**Instructions to follow**
Rewrite everything from the start of the entries down to the line containing "coord(797,111)", changing "Google Pay" to "Apple Pay" and keeping all else the same. Omit the pictures from your answer.

**Material provided**
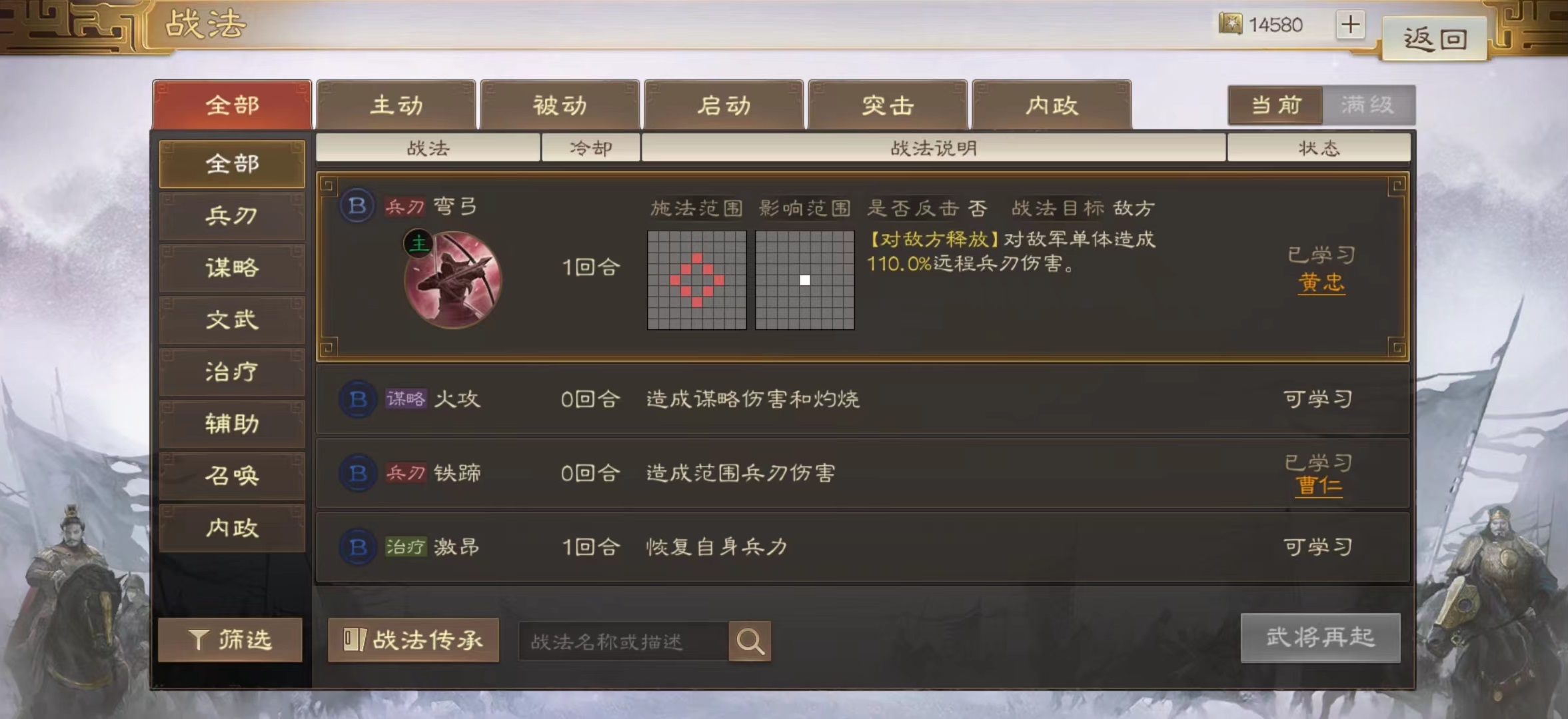Viewport: 1568px width, 719px height.
Task: Click the B grade badge of 激昂
Action: pos(358,547)
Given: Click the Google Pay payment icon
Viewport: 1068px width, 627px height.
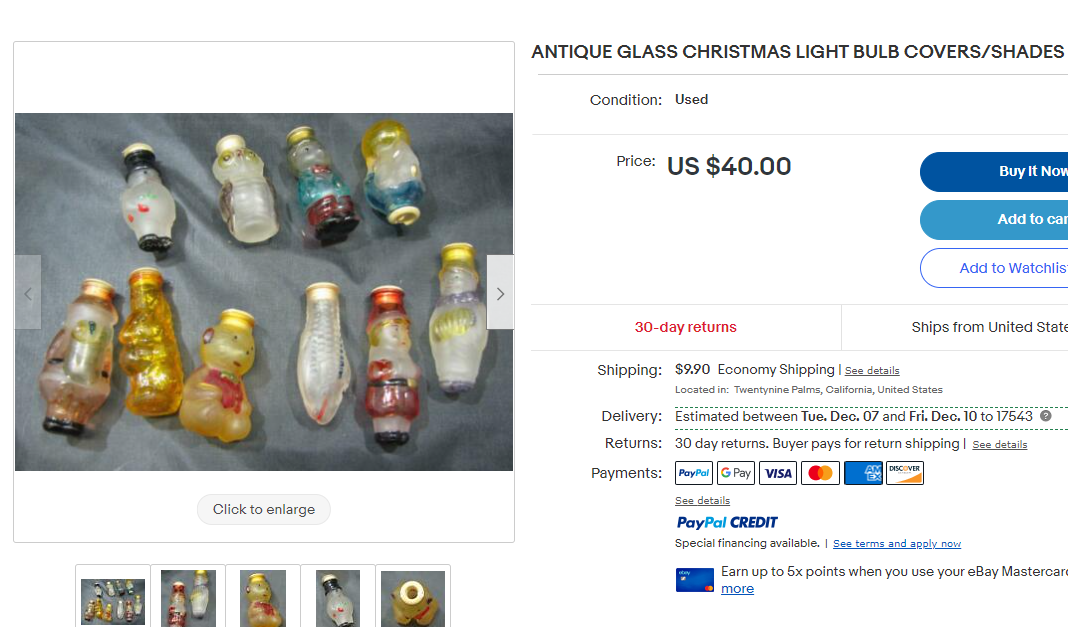Looking at the screenshot, I should pyautogui.click(x=736, y=473).
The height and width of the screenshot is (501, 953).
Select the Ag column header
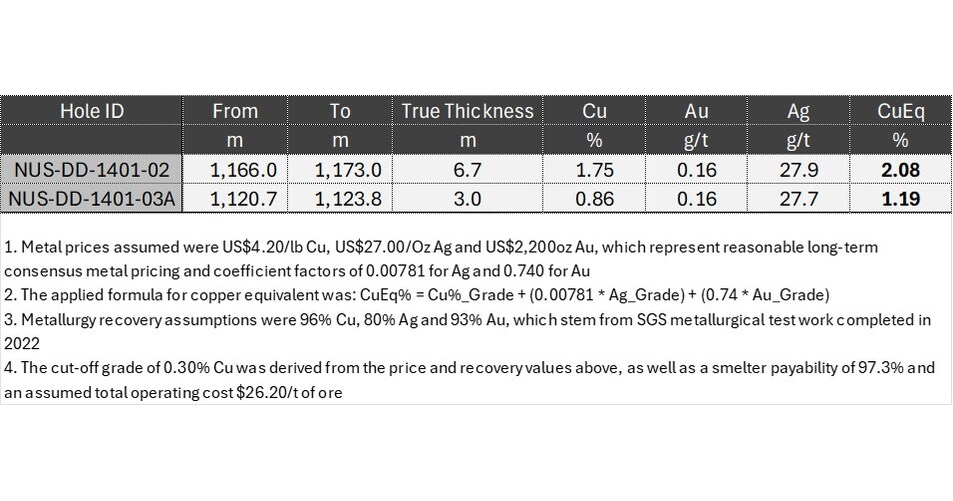coord(797,111)
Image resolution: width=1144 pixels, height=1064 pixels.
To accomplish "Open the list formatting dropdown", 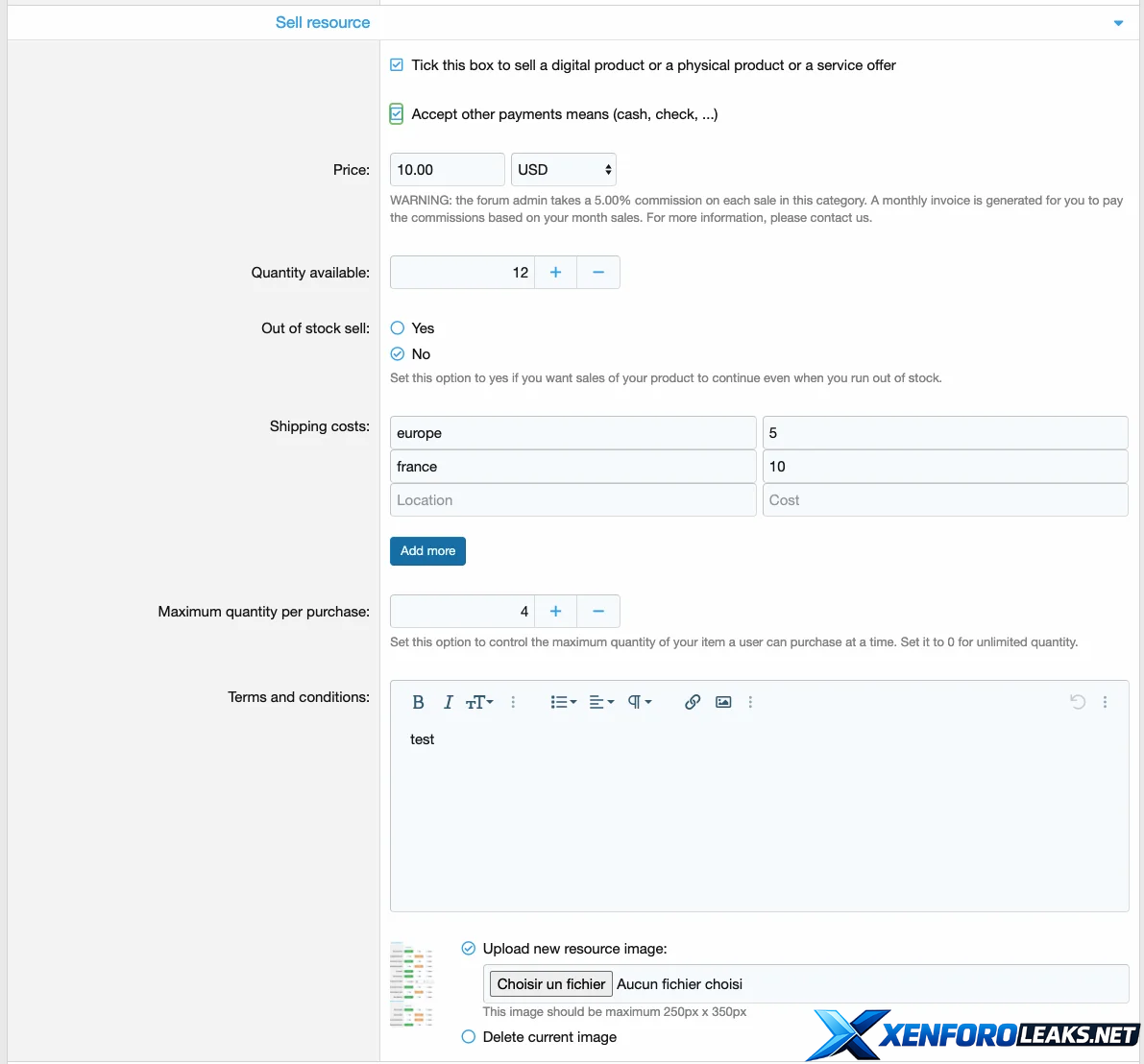I will 563,702.
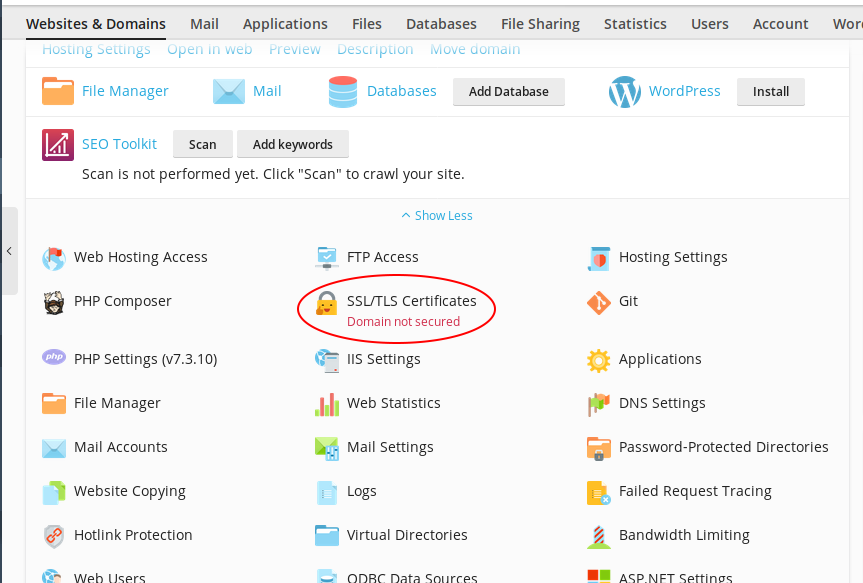This screenshot has width=863, height=583.
Task: Click the WordPress logo icon
Action: click(x=625, y=92)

**Written solution**
Viewport: 1568px width, 719px height.
Task: Click the B grade badge of 激昂
Action: pos(358,547)
Given: Click the Apple Pay payment icon
Viewport: 1068px width, 627px height.
Looking at the screenshot, I should pyautogui.click(x=736, y=473).
The height and width of the screenshot is (501, 953).
Select the Ag column header
coord(797,111)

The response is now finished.